Aegis supports two compilation modes: transpiler mode and compiler mode. The compiler mode supports CPU and GPU targets.

  • Transpiler mode

    • In transpiler mode, to generate source code for the CPU target, the built-in MLIR generated by the onnx-mlir (integrated in the Aegis frontend) is transformed using user-defined chain technique in the compilation domain, converting the built-in MLIR into a secret dialect, then secret dialects are progressively lowered to the MLIR emitC dialect, where fully homomorphic encryption operations are converted into function calls to the FHE cryptographic library wrappers (e.g., openFHE). Finally, the emitC dialect is converted into the actual *.cpp files through transformation pass.
  • Compiler mode

    • CPU Target To generate CPU target object files, the built-in MLIR generated by onnx-mlir integrated into the Aegis frontend is transformed using user-defined chain technique in the compilation domain, converting the built-in MLIR into a secret dialect. Then, Aegis applies standard high-level optimization pass and lowers the secret dialect to a dialect specific to the selected FHE scheme (e.g., CKKS dialect, BFV dialect, BGV dialect, etc.).
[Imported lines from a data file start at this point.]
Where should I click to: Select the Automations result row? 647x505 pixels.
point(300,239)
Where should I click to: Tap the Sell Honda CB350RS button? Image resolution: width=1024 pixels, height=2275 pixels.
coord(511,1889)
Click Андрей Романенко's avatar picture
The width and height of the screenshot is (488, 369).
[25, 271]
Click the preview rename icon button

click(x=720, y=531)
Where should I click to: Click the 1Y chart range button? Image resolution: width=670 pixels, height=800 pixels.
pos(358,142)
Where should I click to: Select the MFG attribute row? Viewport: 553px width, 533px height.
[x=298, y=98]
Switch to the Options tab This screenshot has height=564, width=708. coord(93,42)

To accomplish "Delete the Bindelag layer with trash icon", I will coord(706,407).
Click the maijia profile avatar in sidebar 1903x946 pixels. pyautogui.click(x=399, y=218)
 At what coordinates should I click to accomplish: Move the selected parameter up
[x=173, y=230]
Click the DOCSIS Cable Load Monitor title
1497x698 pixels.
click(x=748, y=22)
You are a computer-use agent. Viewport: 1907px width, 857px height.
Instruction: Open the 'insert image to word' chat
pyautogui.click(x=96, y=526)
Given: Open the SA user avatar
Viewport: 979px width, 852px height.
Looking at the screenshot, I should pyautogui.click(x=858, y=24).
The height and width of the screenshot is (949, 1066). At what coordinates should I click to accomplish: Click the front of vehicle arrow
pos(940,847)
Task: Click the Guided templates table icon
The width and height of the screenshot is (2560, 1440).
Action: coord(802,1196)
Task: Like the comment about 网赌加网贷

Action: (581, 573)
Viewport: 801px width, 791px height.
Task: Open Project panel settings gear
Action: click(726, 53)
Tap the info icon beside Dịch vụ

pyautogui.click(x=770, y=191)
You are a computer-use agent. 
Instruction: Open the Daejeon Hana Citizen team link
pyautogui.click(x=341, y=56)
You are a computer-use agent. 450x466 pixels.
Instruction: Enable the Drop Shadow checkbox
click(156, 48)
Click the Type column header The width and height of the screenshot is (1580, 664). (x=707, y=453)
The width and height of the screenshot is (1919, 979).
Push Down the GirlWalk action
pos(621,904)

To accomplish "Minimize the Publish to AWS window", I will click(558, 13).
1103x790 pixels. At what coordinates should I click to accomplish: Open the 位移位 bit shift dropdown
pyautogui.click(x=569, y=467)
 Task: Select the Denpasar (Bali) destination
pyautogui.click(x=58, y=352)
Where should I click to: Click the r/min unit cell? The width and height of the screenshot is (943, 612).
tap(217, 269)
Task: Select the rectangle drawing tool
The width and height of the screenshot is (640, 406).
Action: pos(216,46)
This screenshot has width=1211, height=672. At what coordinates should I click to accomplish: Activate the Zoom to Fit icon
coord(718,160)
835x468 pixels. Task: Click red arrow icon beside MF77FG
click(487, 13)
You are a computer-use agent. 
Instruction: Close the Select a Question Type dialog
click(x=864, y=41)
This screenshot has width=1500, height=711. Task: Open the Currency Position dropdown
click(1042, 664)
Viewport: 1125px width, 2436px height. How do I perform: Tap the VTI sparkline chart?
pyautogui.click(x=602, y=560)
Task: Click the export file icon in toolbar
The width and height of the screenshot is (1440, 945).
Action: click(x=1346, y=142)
This FHE scheme dialect is then lowered to LLVM IR, which includes C API function calls to the FHE cryptographic libraries (e.g., openFHE). Finally, the LLVM IR is compiled and linked with the FHE library to produce the target executable file.
    • GPU Target To generate GPU target object files, the built-in MLIR generated by onnx-mlir integrated into the Aegis frontend is transformed using user-defined chain technique in the compilation domain, converting the built-in MLIR into a secret dialect. Then, Aegis applies standard high-level optimization pass and lowers the secret dialect to a dialect specific to the selected FHE scheme (e.g., CKKS dialect, BFV dialect, BGV dialect, etc.). This FHE scheme dialect is then lowered to the GPU dialect and further lowered to LLVM IR, which includes CUDA API function calls for the FHE cryptographic libraries (e.g., cuFHE). Finally, the LLVM IR is compiled into an NVPTX assembly file compatible with the NVIDIA GPU platform and linked with the CUDA toolkit to generate the GPU target executable file.

Each transformation or lowering step involves multiple optimization pass.